Organizations can benefit from using Project Portfolio Management (PPM) practices. In fact, PPM allows companies to allocate resources, schedule, analyze, and manage projects and business. At the same time, there are problems companies face when using PPM.
What type of problems do companies face using PPM?
Let’s analyze the three main problems that organizations need to deal with when managing projects using PPM practices:
- Lack of Project Portfolio Management expertise
- Lack of connection to the company’s strategy
- Difficulties in balancing resources allocation
Lack of Project Portfolio Management expertise
One of the problems that companies face when using PPM is that Portfolio Managers see some portfolio evaluation techniques to be too difficult to use. They fail to recognize the connection between projects and resources.
It is pretty common to find managers who do not have the right skills to manage project portfolios. To manage portfolios effectively, managers need to have a combination of abilities. First of all, they should know the market they currently serve, the organizational objectives, and the competitors extremely well. Then, there are other skills which are also important: how to manage projects, how to balance resources, how to deal with political problems, and how to communicate effectively.
As you can imagine, it is challenging to find managers that excel in all these abilities. Abilities that are crucial to choosing the right projects for the portfolio.
Lack of connection to the company’s strategy
To achieve strategic objectives, companies have first to develop the strategic plan. Afterward, to fulfill the strategic plan objectives, they have to select and prioritize their projects. It is crucial to create the right combination of different types of projects, such as innovative projects, process improvement projects, and maintenance projects.
To support the strategic plan, companies need to launch and complete a variety of projects. Companies need to consider a balance of projects to be launched that allow them, once they have been completed, to achieve the strategy.
Another problem that companies face when using PPM is that most of the time, there is a lack of connection between projects and strategy. Studies report that project managers complain about the fact that the majority of projects are not linked to the company’s strategy. As a result, employees feel that they work on too many unneeded projects.
This happens when Project Portfolio Management is applied in the wrong way. Basically, when managers select projects that have no strategic objectives, they create portfolios that contain irrelevant projects that are not aligned with the organization’s strategy. Consequently, companies find themselves spending money on projects that do not reflect the strategic priorities of the business.
Creating a portfolio that reflects the company’s strategy is challenging and critical for companies.

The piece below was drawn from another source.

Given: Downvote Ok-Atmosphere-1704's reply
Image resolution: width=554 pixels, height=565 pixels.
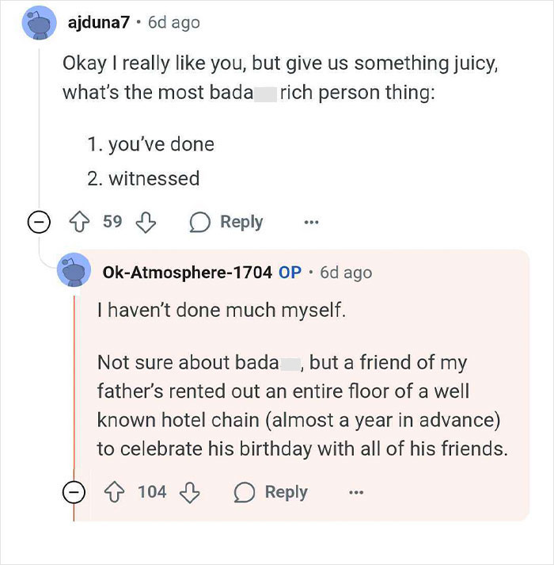Looking at the screenshot, I should pos(188,492).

To reach this goal, they should start by defining a clear long-term strategy and vision.
Difficulties in balancing resources
The last problem we want to analyze here is that it is difficult to allocate and manage resources for every project without having a shortage of resources for the entire portfolio.

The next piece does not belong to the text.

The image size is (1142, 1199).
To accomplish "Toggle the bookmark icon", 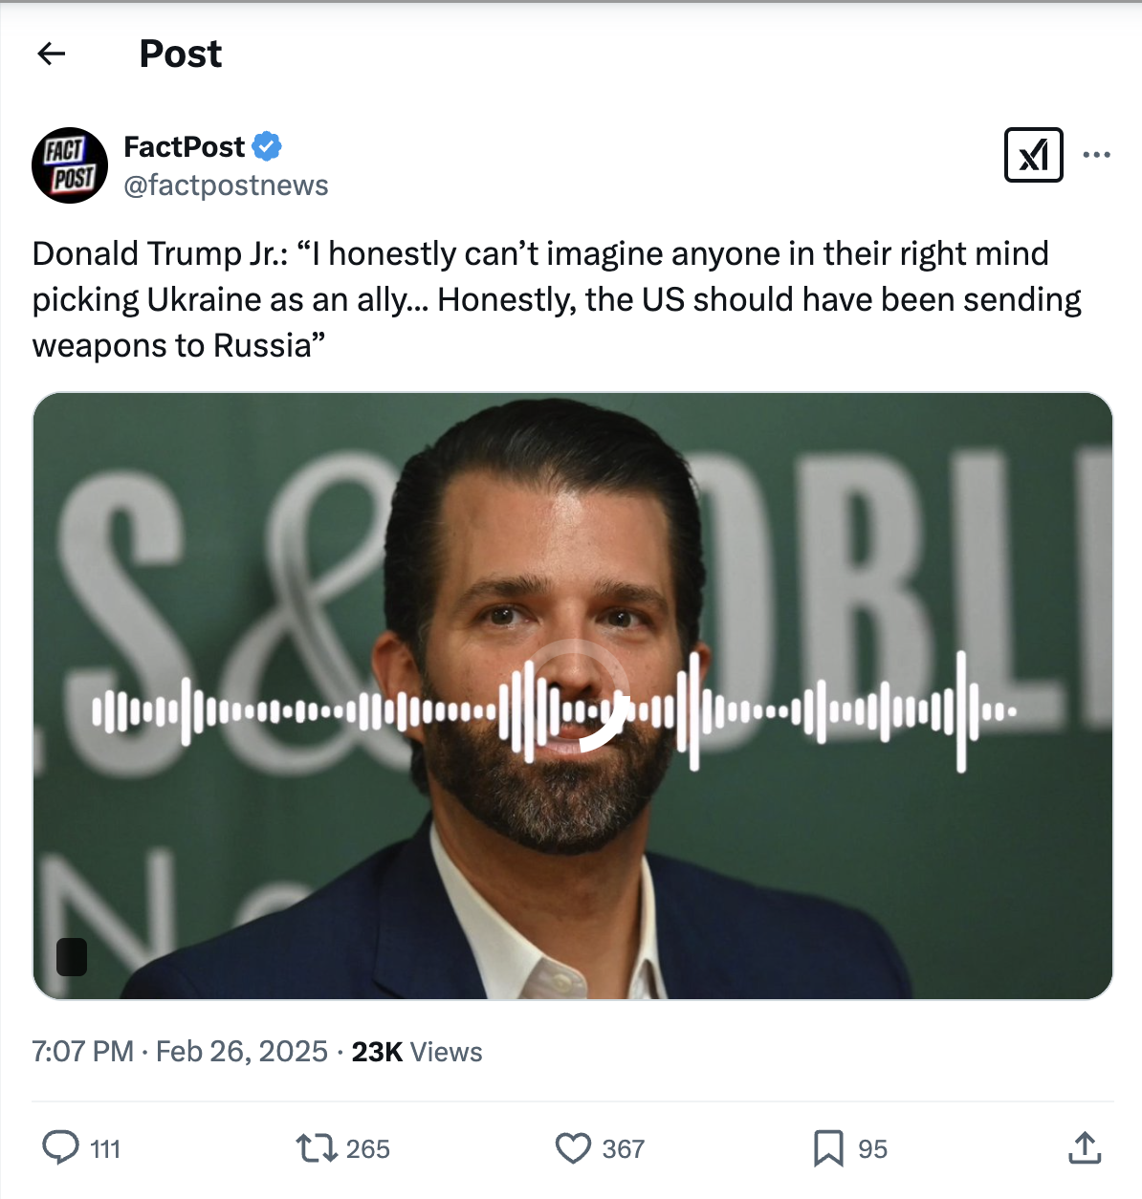I will (x=828, y=1147).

Studies report that resource allocation should be one of the primary activities in Project Portfolio Management. In addition, resource allocation has to be done according to the strategy of the company.

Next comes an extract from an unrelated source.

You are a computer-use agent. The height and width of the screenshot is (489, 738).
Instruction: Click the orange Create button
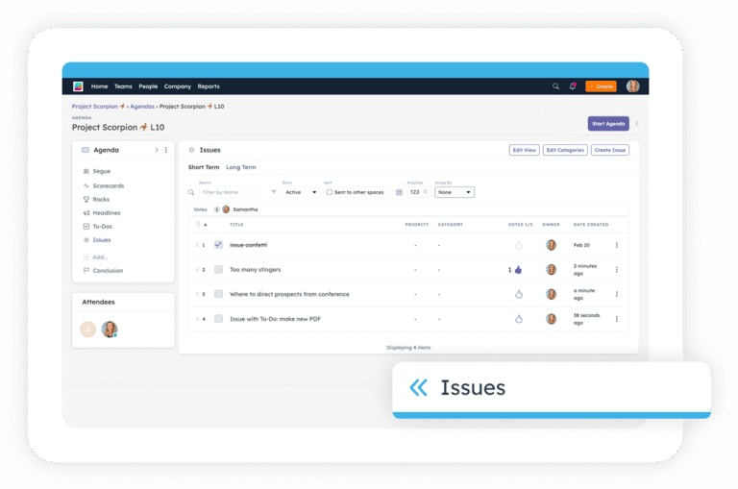[x=601, y=86]

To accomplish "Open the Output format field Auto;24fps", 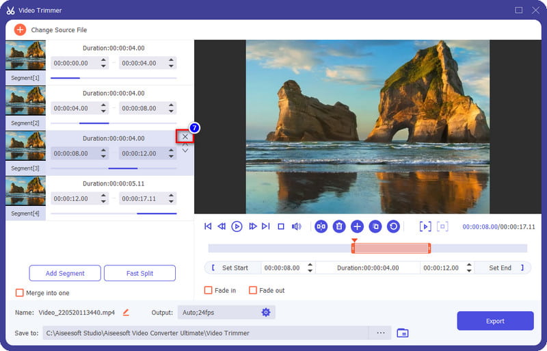I will (217, 313).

It is demanding for companies to balance resources according to skill and priority within the portfolio. One of the reasons for failure in resource allocation is that project managers, usually, tend to emphasize the project priority in order to have better resources assigned.
Keep in mind
We have seen that organizations can encounter problems when using Project Portfolio Management practices. It is also true that they can improve their performance and results by working on gaining more expertise, reducing the gap between projects and strategy, and being more pointed in allocating resources on projects.